Alexa Chung: 'When did Christmas stop being exciting and start being a chore?

I must have cut a lonely figure, grappling with a huge Christmas tree up a windy, cobbled street – a street brimming with happy couples and mobile-phone advert friends. My arms dwarfed by a pine giant in a net.


To make matters worse, I was wearing a camel-coloured coat. If I'd have thought it through, I'd have donned the Barbour for this festive task. As it was, having been abandoned by a friend who had promised to help me fetch The Tree, defiance had forced me towards the rainy market in a hurry, and the camel was baring the brunt of this rookie mistake. Thirty pounds and a steely glare later (I had to beat off stiff competition for my find), I was smugly dragging the piny bastard around Shoreditch in search of my front door.

It now stands embarrassed in the corner of the room, drowning in scientifically tied bows and carefully arranged fairy lights, which continue to wink at me long into the night. I realise now that I have unintentionally turned my innocent Christmas tree – the first I've ever bought – into a "fashion tree".

It wasn't meant to be this way. I searched high and low for multi-coloured baubles because I wanted a tacky, scrappy tree but no, impatience gripped me before I had a chance to find them. Suddenly I found myself in John Lewis's haberdashery section, picking out VV Rouleaux ribbons in various hues, as if that's what I do every year.

This, however, is the first year I've had the inclination to decorate my home in keeping with tradition. My previous miserly stance toward decoration was that everything I put up I would at some point have to take down and, frankly, that would be too much effort. I wonder when it got to that? As a child I used to virtually hyperventilate at the prospect of picking up the tree from the local garden centre with my dad and taking it home to drench it in baubles. It was beyond exciting.

And at school when we used to fashion shoddy-looking paper-chains from faded coloured sugar paper, it seemed not only to be an extremely important task, but also the highlight of the academic calendar. Will there be snow, won't there be snow? Will Father Christmas/Dad eat the mince pie we left out?

This year I'm trying to rediscover that fervour I once had for the festive period. I started by watching Home Alone – which was just as amazing as I remembered – I've bought rings made of holly, too many branches of mistletoe and I've even tried to stand around sipping mulled wine and hot cider, both of which tasted entirely unreasonable.

I'm supposed to be attending a karaoke party later this week with a Christmas fancy-dress theme. Why is it that, according to the internet, the standard go-to costume for any woman attending a fancy-dress party at this time of year is sexy Santa?

Santa isn't meant to be sexy and Santa isn't meant to climb down chimneys in a bra and panties. It angers me. It provides yet another opportunity for girls to ignore themes and just dress sl*tty. Since when did wearing suspenders count as a costume? I want to go as a Christmas cracker (no pun intended).
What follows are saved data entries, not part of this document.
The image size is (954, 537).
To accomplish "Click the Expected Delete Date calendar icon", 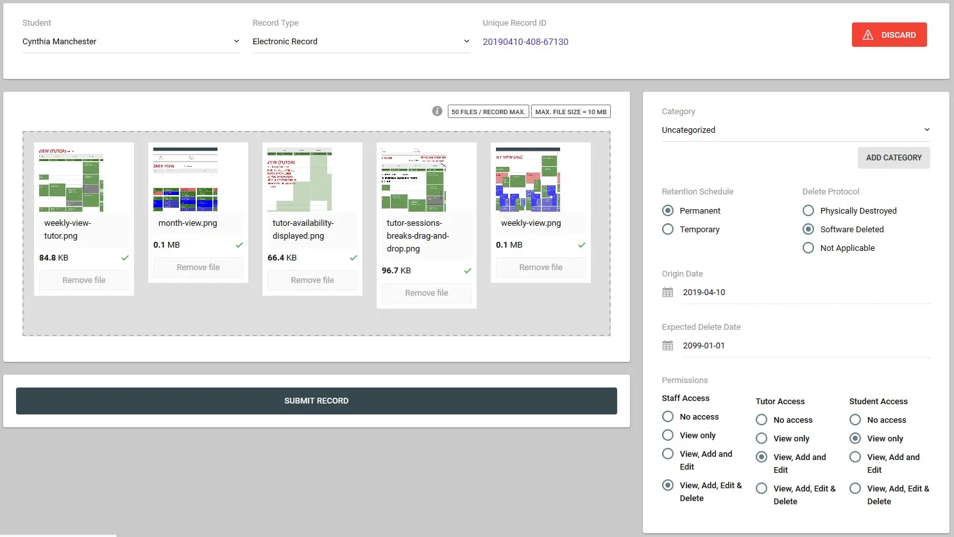I will [x=667, y=346].
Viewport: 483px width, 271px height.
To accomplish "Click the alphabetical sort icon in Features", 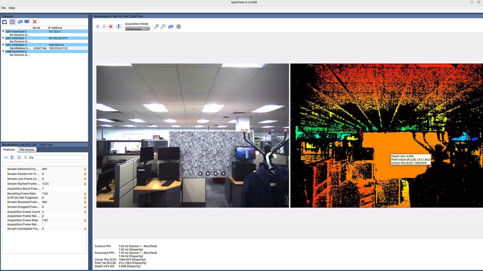I will [x=19, y=158].
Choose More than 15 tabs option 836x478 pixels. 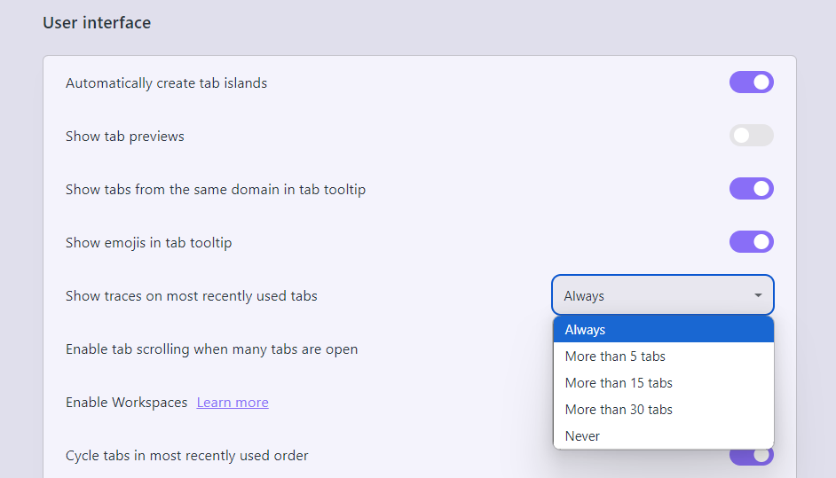[663, 382]
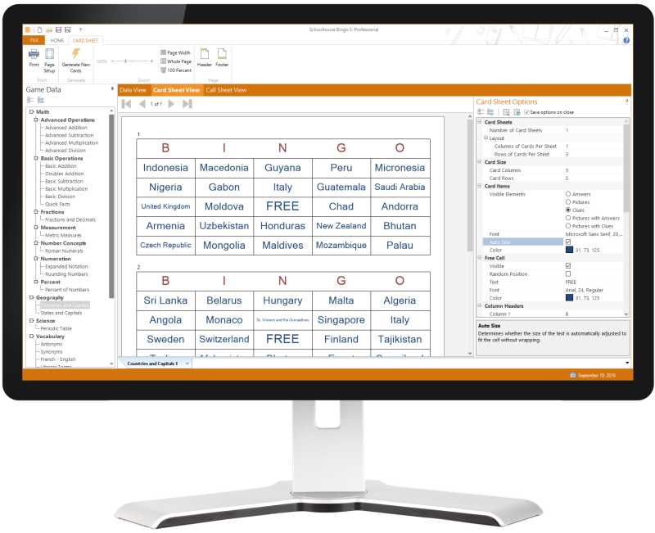
Task: Collapse the Card Size options section
Action: click(x=480, y=162)
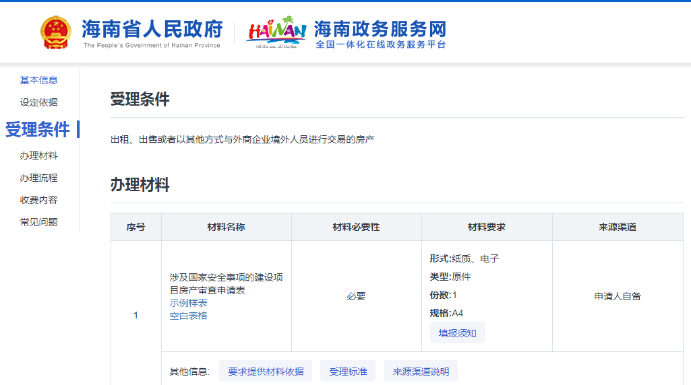The height and width of the screenshot is (385, 691).
Task: Jump to 办理材料 section
Action: coord(39,155)
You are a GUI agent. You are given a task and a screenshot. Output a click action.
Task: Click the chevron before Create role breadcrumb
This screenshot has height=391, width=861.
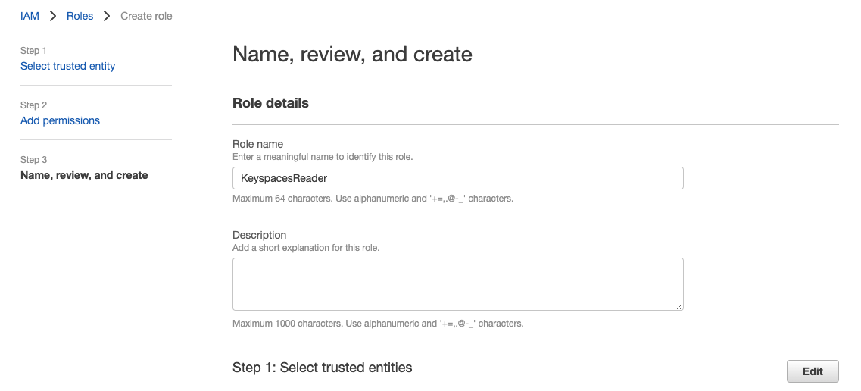107,16
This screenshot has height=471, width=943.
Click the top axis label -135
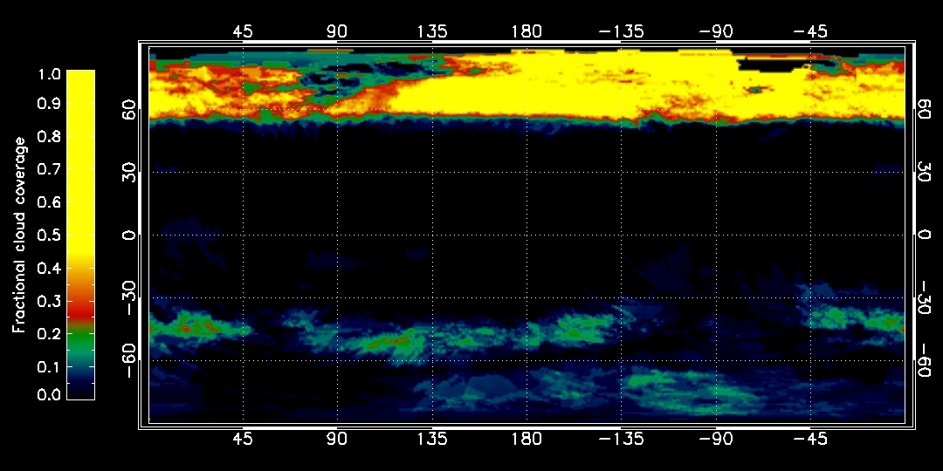[x=622, y=31]
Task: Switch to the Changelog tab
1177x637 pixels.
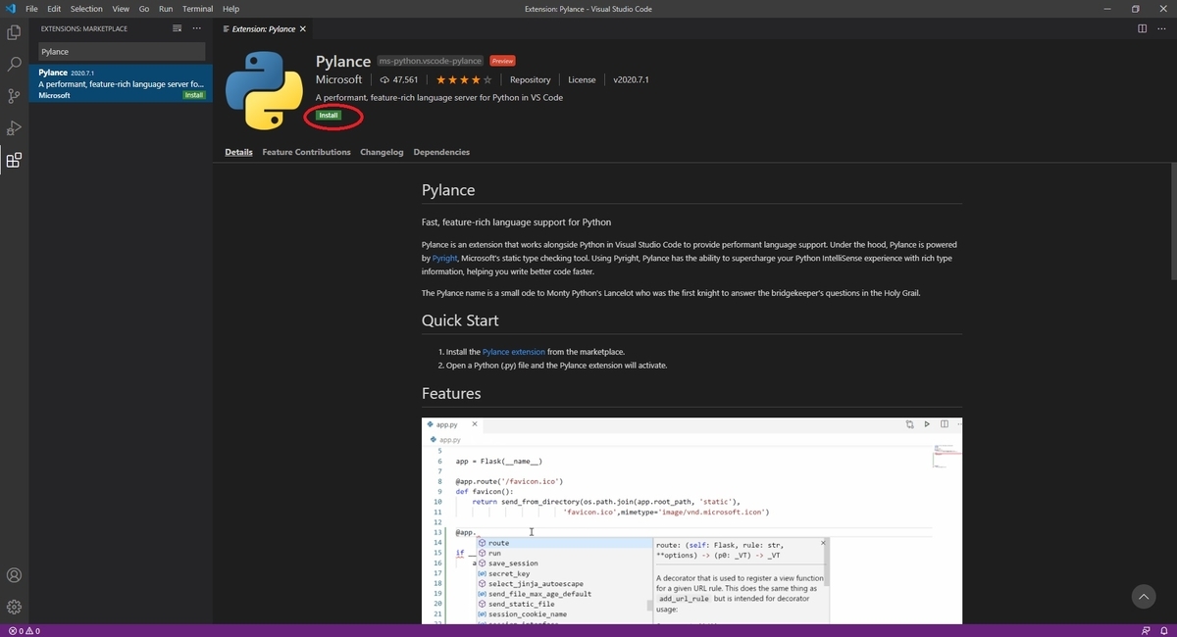Action: (381, 152)
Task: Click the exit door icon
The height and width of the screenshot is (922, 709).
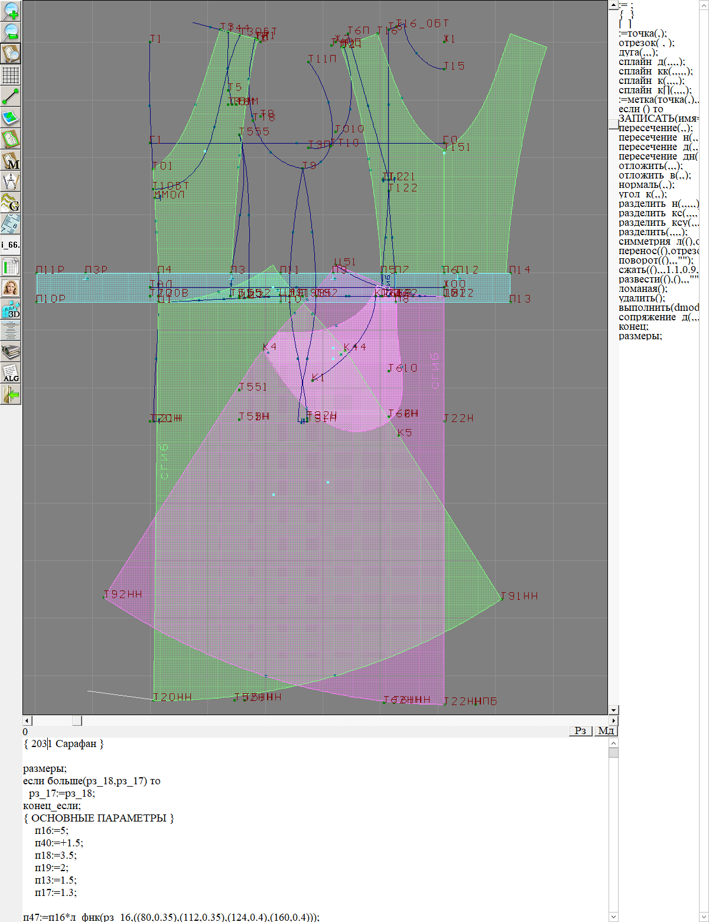Action: (x=11, y=394)
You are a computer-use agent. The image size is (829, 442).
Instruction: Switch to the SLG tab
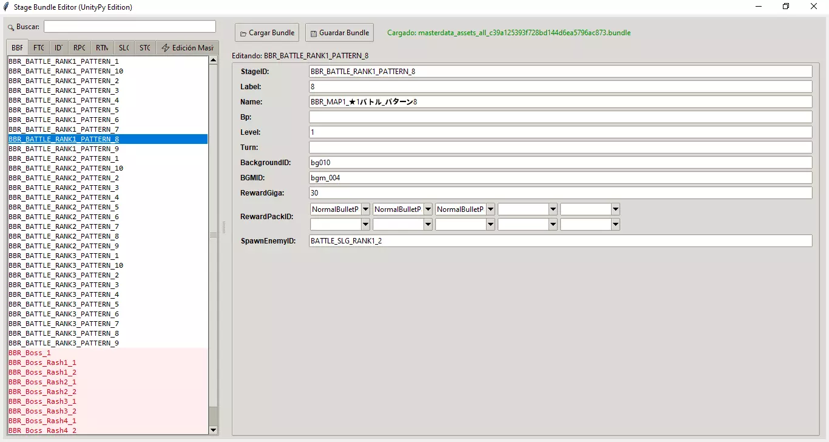pyautogui.click(x=124, y=48)
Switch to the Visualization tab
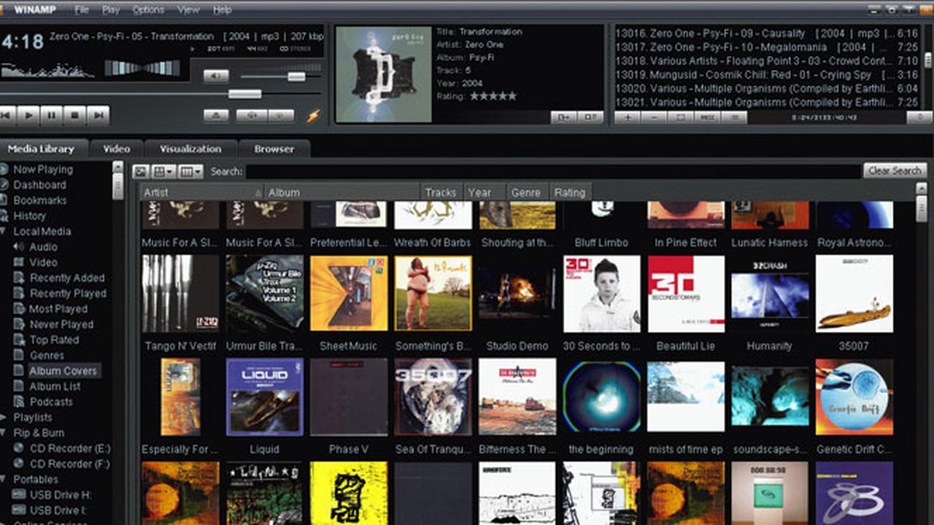Viewport: 934px width, 525px height. click(x=189, y=149)
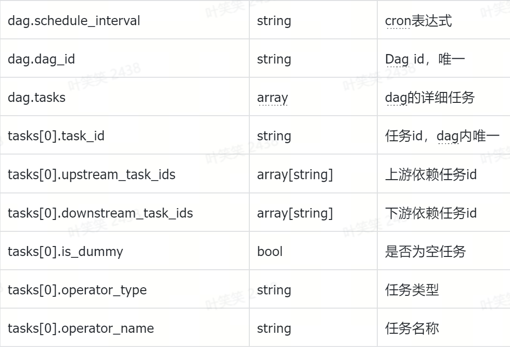Select the 'array' type for dag.tasks
Screen dimensions: 510x347
(273, 98)
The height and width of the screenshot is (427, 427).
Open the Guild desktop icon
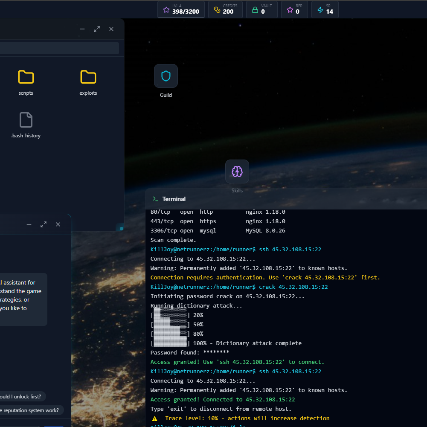[166, 76]
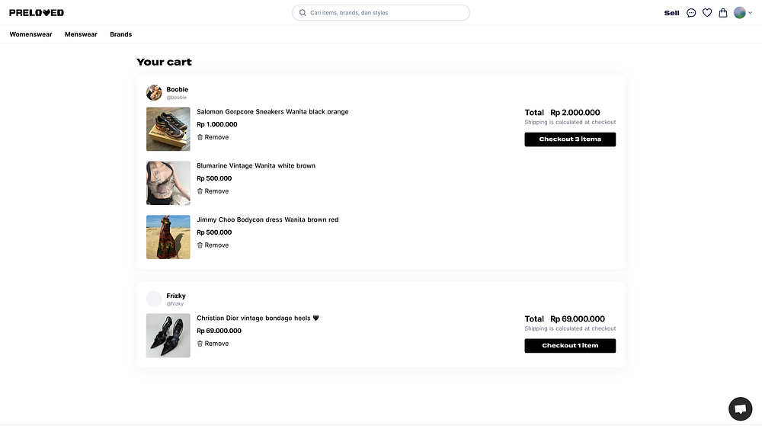This screenshot has width=762, height=429.
Task: Open the floating chat support bubble
Action: click(740, 408)
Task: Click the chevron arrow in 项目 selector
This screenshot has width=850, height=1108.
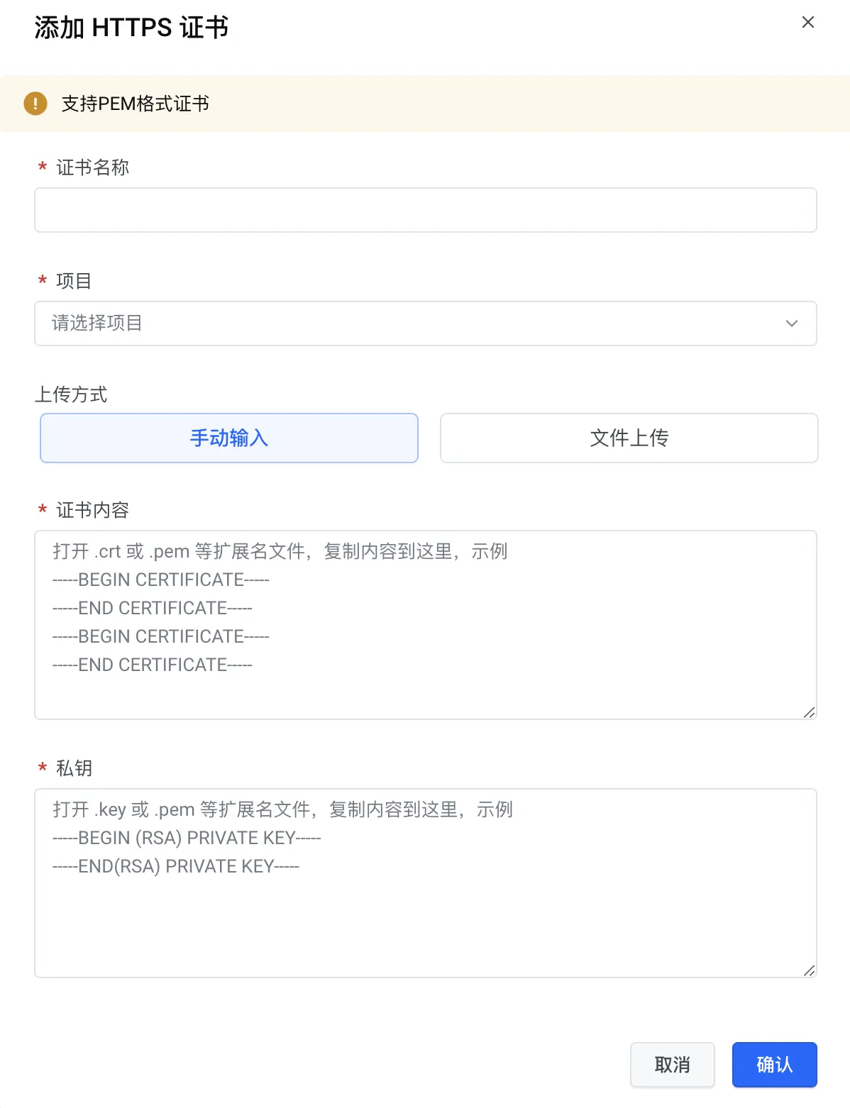Action: coord(792,323)
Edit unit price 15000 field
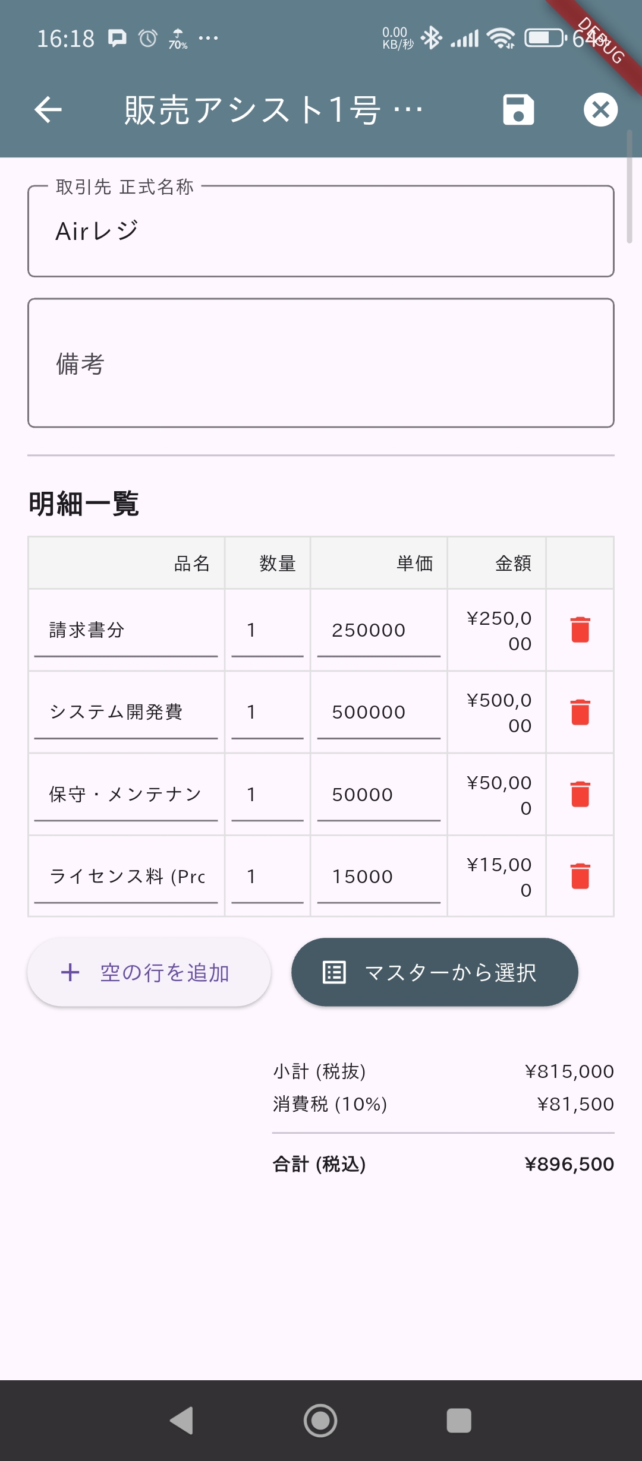This screenshot has width=642, height=1461. coord(379,876)
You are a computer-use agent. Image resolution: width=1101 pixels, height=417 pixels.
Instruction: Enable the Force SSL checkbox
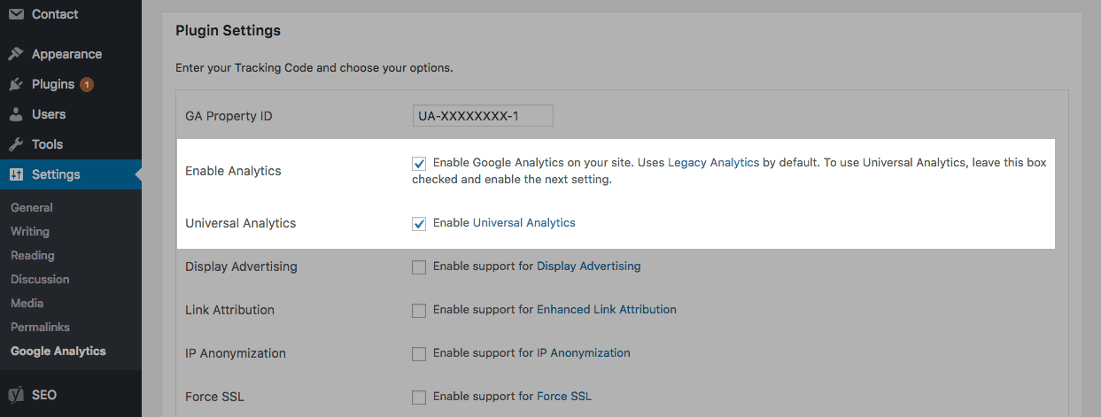click(419, 397)
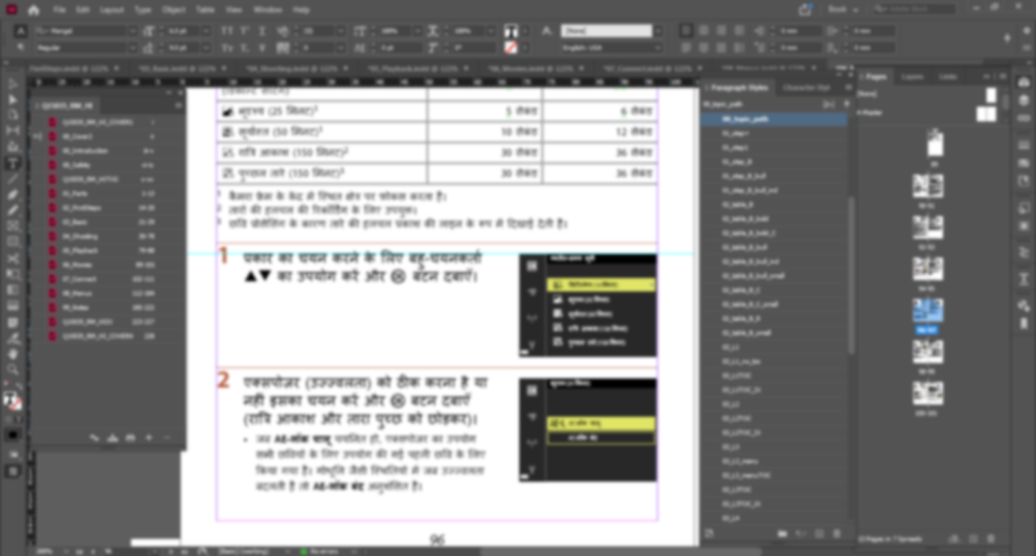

Maybe the issue I have is that there is only a certain amount of Christmas cheer I can muster every year, and most of that is used up on bellowing "Merry Christmas!!!" at cameras weeks and weeks before the actual event. It means I'm over it by Christmas Eve. There is one saving grace, however, one activity that always fills me with cheer: shopping.

Yesterday I popped in to central London to track down a variety of gifts for a variety of family members. I managed to buy four in total, one for my sister, one for my brother and two for myself. Although this is an appalling result, it's a trap I always fall into.

I have an issue with purchasing things, I can't peruse items for other people without spying something for myself. Often I'll try and safeguard myself from this fact by sticking solely to shops or departments I know I have no interest in: kitchenware, menswear, gardening tools.

Even then though, even when I'm knee-deep in other people's interests, I am quite capable of convincing myself I need a hand trowel. This has to stop. Perhaps I'll do the rest of my Christmas shopping over the internet because then if I can't actually pick the items up and bond with them, I won't want them. First stop: www.net-a-porter.com.